Problem description: Return the rows below verbatim, starting with the line that contains "Task: Expand the Где создатель dropdown" and going on through the line that contains "[859, 1096]", both of those lines included.

Input data:
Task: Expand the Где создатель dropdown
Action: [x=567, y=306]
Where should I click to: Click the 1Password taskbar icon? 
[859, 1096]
---
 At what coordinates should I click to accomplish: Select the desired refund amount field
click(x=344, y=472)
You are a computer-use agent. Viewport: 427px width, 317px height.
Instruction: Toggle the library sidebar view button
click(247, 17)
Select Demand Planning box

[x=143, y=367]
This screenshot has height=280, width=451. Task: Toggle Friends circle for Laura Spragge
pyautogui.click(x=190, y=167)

Finished answer:
Task: Expand the Где создатель dropdown
Action: [x=567, y=306]
Where should I click to: Click the 1Password taskbar icon? 
[859, 1096]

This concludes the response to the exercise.